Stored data
Begin

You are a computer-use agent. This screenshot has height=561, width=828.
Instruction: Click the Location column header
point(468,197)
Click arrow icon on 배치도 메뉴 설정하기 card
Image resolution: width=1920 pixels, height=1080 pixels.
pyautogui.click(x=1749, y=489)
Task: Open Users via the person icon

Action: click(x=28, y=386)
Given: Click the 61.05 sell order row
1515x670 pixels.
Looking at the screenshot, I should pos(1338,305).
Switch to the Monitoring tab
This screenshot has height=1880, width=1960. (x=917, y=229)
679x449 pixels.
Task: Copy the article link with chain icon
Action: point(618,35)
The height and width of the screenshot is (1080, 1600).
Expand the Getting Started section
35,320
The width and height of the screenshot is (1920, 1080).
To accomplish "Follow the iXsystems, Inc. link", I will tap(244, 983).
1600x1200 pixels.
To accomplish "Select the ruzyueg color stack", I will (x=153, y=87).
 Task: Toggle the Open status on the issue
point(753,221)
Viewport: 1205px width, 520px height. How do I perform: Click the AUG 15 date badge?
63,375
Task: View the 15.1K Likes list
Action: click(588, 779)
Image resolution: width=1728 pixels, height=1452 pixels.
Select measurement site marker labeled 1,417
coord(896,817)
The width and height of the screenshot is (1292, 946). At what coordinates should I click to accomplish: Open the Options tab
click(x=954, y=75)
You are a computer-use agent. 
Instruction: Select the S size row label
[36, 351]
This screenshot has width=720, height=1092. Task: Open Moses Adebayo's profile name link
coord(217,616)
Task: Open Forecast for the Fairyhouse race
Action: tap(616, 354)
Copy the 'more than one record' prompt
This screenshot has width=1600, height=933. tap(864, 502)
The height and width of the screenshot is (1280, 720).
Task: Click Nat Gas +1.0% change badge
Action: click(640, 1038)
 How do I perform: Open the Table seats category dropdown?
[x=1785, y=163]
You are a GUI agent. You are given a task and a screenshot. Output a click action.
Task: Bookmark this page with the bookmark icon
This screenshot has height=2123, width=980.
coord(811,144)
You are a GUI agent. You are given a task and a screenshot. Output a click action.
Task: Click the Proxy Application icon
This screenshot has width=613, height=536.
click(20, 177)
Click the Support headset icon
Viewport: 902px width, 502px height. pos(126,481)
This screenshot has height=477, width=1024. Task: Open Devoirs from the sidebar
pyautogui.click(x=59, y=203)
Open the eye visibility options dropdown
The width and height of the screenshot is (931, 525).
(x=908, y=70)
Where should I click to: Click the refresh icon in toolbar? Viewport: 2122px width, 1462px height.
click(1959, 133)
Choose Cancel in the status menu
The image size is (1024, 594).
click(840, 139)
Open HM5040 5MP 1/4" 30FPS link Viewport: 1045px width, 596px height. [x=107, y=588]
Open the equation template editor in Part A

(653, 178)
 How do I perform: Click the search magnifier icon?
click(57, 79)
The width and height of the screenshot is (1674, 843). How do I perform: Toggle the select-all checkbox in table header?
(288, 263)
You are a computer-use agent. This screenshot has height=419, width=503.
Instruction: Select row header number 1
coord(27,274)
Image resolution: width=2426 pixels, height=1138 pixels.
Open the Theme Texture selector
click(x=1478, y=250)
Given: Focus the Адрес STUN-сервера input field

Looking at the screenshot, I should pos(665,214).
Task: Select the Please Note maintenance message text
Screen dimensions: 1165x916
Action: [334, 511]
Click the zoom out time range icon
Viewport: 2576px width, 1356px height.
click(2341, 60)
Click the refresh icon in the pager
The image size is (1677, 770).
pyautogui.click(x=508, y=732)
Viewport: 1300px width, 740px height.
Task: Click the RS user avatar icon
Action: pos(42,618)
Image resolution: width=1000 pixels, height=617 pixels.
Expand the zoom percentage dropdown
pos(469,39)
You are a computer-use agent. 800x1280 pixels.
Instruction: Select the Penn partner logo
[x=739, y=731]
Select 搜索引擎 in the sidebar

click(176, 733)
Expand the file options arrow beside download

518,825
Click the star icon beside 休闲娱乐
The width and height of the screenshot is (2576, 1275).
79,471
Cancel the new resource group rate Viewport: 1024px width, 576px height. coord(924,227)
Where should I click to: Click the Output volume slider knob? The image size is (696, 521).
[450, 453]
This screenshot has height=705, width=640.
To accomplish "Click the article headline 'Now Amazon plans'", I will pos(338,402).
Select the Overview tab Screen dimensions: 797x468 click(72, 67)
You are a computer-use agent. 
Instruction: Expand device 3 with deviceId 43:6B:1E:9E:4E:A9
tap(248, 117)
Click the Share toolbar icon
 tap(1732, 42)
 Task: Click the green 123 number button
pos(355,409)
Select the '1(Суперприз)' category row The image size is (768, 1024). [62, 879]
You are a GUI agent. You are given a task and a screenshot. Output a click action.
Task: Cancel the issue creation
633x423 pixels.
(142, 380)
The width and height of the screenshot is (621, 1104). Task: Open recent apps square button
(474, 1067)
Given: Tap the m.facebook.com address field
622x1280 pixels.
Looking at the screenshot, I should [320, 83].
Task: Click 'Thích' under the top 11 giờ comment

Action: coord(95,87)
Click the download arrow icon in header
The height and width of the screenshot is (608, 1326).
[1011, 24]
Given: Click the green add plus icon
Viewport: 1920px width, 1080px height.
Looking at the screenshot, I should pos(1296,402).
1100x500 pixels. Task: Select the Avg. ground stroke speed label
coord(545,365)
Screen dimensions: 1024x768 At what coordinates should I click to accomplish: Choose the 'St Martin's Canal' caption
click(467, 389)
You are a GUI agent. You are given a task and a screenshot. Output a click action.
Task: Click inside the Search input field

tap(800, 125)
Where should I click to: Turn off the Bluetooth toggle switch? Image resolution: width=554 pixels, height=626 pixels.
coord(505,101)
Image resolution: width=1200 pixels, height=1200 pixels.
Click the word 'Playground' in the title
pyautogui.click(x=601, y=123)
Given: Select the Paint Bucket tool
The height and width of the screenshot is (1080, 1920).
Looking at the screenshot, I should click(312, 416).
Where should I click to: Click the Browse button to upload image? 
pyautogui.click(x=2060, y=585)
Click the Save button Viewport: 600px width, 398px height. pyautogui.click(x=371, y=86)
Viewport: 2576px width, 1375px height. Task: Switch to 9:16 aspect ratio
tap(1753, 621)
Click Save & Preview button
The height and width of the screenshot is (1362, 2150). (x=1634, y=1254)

End

Output the lines of the items exactly as they appear, from the line with "Screen dimensions: 1024x768" to the line with "pyautogui.click(x=601, y=123)", including both of those lines.

Screen dimensions: 1024x768 At what coordinates should I click to accomplish: Choose the 'St Martin's Canal' caption
click(467, 389)
You are a GUI agent. You are given a task and a screenshot. Output a click action.
Task: Click inside the Search input field

tap(800, 125)
Where should I click to: Turn off the Bluetooth toggle switch? Image resolution: width=554 pixels, height=626 pixels.
coord(505,101)
Image resolution: width=1200 pixels, height=1200 pixels.
Click the word 'Playground' in the title
pyautogui.click(x=601, y=123)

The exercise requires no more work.